> **TEXT TO READ**:
[PATCH 2/3] mem: fix ASan shadow for remapped memory segments

Burakov, Anatoly anatoly.burakov at intel.com
Tue Apr 26 14:54:36 CEST 2022


On 21-Apr-22 2:18 PM, Burakov, Anatoly wrote:
> On 21-Apr-22 10:37 AM, David Marchand wrote:
>> On Wed, Apr 20, 2022 at 4:47 PM Burakov, Anatoly
>> <anatoly.burakov at intel.com> wrote:
>>>
>>> On 15-Apr-22 6:31 PM, David Marchand wrote:
>>>> When releasing some memory, the allocator can choose to return some
>>>> pages to the OS. At the same time, this memory was poisoned in ASAn
>>>> shadow. Doing the latter made it impossible to remap this same page
>>>> later.
>>>> On the other hand, without this poison, the OS would pagefault in any
>>>> case for this page.
>>>>
>>>> Remove the poisoning for unmapped pages.
>>>>
>>>> Bugzilla ID: 994
>>>> Fixes: 6cc51b1293ce ("mem: instrument allocator for ASan")
>>>> Cc: stable at dpdk.org
>>>>
>>>> Signed-off-by: David Marchand <david.marchand at redhat.com>
>>>> ---
>>>>    lib/eal/common/malloc_elem.h |  4 ++++
>>>>    lib/eal/common/malloc_heap.c | 12 +++++++++++-
>>>>    2 files changed, 15 insertions(+), 1 deletion(-)
>>>>
>>>> diff --git a/lib/eal/common/malloc_elem.h 
>>>> b/lib/eal/common/malloc_elem.h
>>>> index 228f178418..b859003722 100644
>>>> --- a/lib/eal/common/malloc_elem.h
>>>> +++ b/lib/eal/common/malloc_elem.h
>>>> @@ -272,6 +272,10 @@ old_malloc_size(struct malloc_elem *elem)
>>>>
>>>>    #else /* !RTE_MALLOC_ASAN */
>>>>
>>>> +static inline void
>>>> +asan_set_zone(void *ptr __rte_unused, size_t len __rte_unused,
>>>> +     uint32_t val __rte_unused) { }
>>>> +
>>>>    static inline void
>>>>    asan_set_freezone(void *ptr __rte_unused, size_t size 
>>>> __rte_unused) { }
>>>>
>>>> diff --git a/lib/eal/common/malloc_heap.c 
>>>> b/lib/eal/common/malloc_heap.c
>>>> index 6c572b6f2c..5913d9f862 100644
>>>> --- a/lib/eal/common/malloc_heap.c
>>>> +++ b/lib/eal/common/malloc_heap.c
>>>> @@ -860,6 +860,7 @@ malloc_heap_free(struct malloc_elem *elem)
>>>>        size_t len, aligned_len, page_sz;
>>>>        struct rte_memseg_list *msl;
>>>>        unsigned int i, n_segs, before_space, after_space;
>>>> +     bool unmapped_pages = false;
>>>>        int ret;
>>>>        const struct internal_config *internal_conf =
>>>>                eal_get_internal_configuration();
>>>> @@ -999,6 +1000,13 @@ malloc_heap_free(struct malloc_elem *elem)
>>>>
>>>>                /* don't care if any of this fails */
>>>>                malloc_heap_free_pages(aligned_start, aligned_len);
>>>> +             /*
>>>> +              * Clear any poisoning in ASan for the associated 
>>>> pages so that
>>>> +              * next time EAL maps those pages, the allocator can 
>>>> access
>>>> +              * them.

> **REQUIREMENT 1**:
In the patch thread on ASan shadow memory, which Bugzilla ID does the patch cite?
> **REQUIREMENT 2**:
List every distinct email address that appears in the patch thread on ASan shadow memory.
> **REQUIREMENT 3**:
Carry the patch thread on ASan shadow memory forward from its final line.

> **RECORDED DATA**:

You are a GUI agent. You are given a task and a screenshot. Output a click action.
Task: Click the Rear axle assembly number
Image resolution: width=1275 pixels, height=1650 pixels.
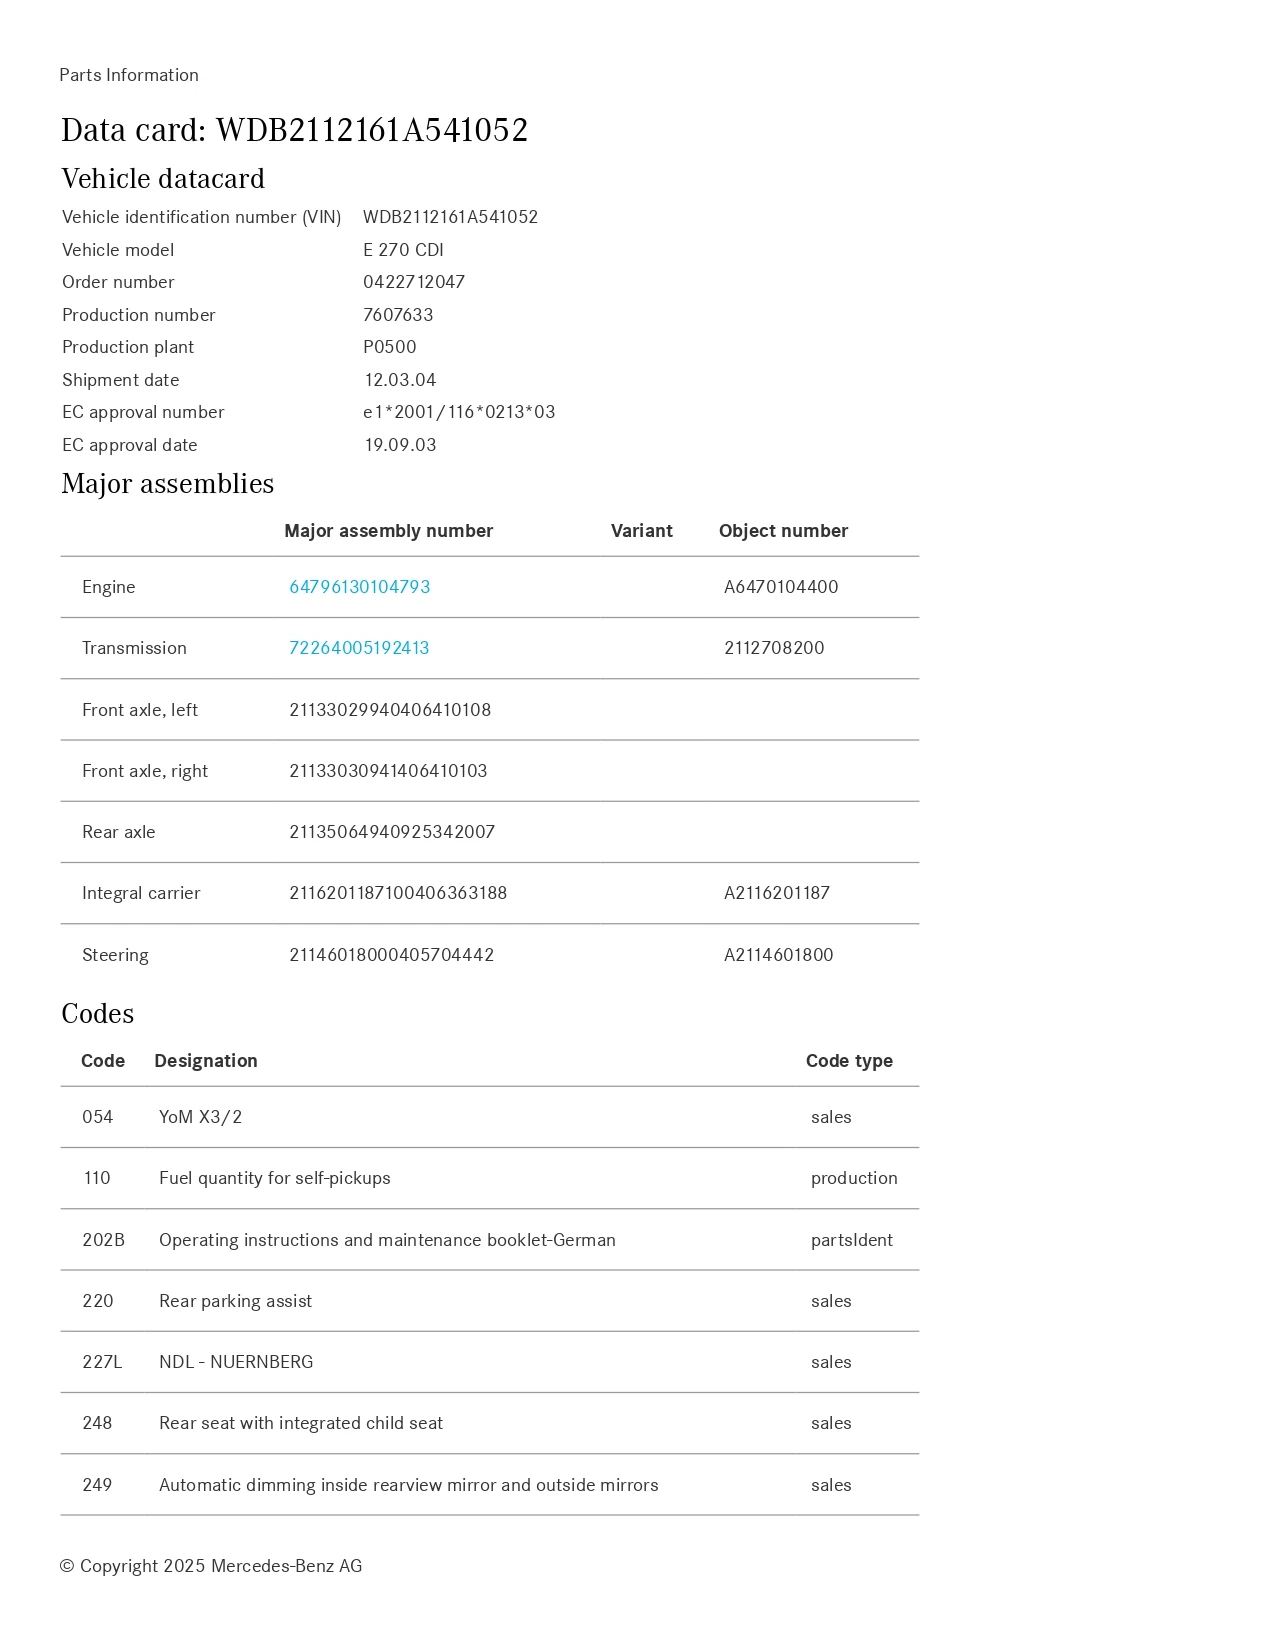point(392,832)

> **ANSWER 1**:
994

> **ANSWER 2**:
anatoly.burakov at intel.com
stable at dpdk.org
david.marchand at redhat.com

> **ANSWER 3**:
>>>> +              */
>>>> +             asan_set_zone(aligned_start, aligned_len, 0x00);
>>>> +             unmapped_pages = true;
>>>>
>>>>                request_sync();
>>>>        } else {
>>>> @@ -1032,7 +1040,9 @@ malloc_heap_free(struct malloc_elem *elem)
>>>>
>>>>        rte_mcfg_mem_write_unlock();
>>>>    free_unlock:
>>>> -     asan_set_freezone(asan_ptr, asan_data_len);
>>>> +     /* Poison memory range if belonging to some still mapped 
>>>> pages. */
>>>> +     if (!unmapped_pages)
>>>> +             asan_set_freezone(asan_ptr, asan_data_len);
>>>>
>>>>        rte_spinlock_unlock(&(heap->lock));
>>>>        return ret;
>>>
>>> I suspect the patch should be a little more complicated than that. When
>>> we unmap pages, we don't necessarily unmap the entire malloc element, it
>>> could be that we have a freed allocation like so:
>>>
>>> | malloc header | free space | unmapped space | free space | next malloc
>>> header |
>>>
>>> So, i think the freezone should be set from asan_ptr till aligned_start,
>>> and then from (aligned_start + aligned_len) till (asan_ptr +
>>> asan_data_len). Does that make sense?
>>
>> (btw, I get a bounce for Zhihong mail address, is he not working at
>> Intel anymore?)
>>
>> To be honest, I don't understand if we can get to this situation :-)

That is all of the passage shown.